- _EXERCISE REQUIREMENTS_
Find every line below that contains the word "agent" and copy each of those lines.

- _MATERIAL_
<<<<
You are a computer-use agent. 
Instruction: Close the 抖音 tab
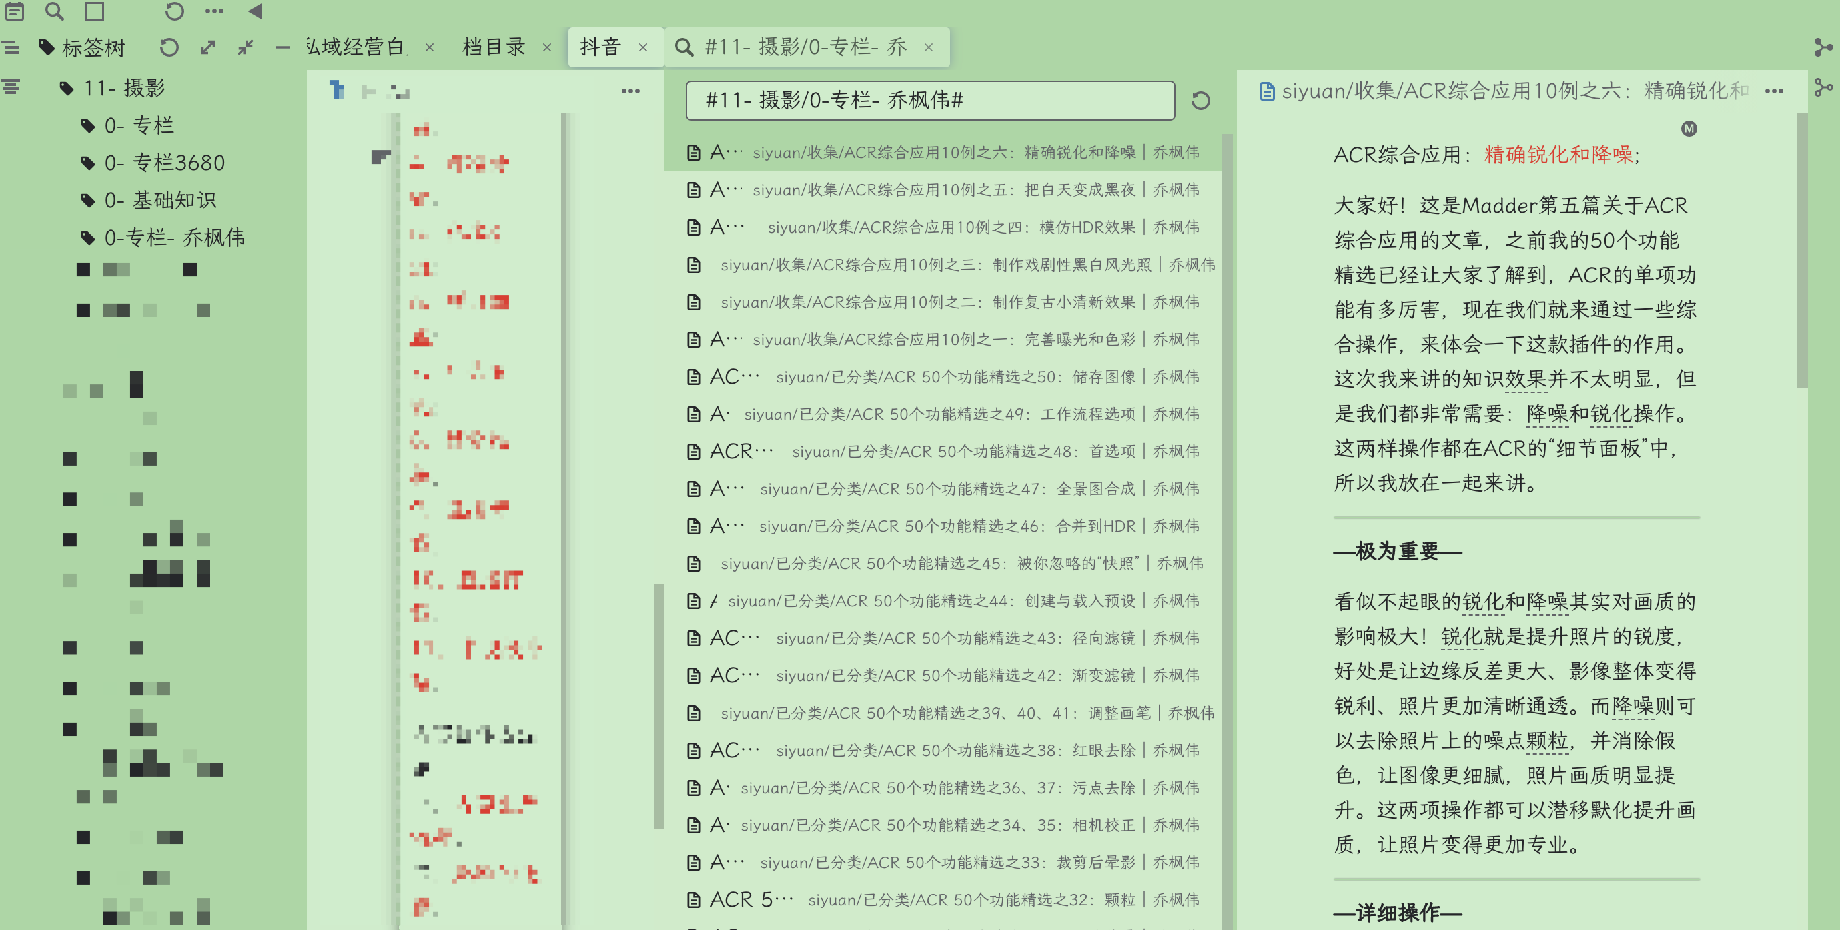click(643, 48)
>>>>
<<<<
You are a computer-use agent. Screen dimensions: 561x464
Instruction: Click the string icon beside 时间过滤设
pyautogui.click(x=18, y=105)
>>>>
- _RESPONSE TO THE EXERCISE_
You are a computer-use agent. 
You are a computer-use agent. Screen dimensions: 561x464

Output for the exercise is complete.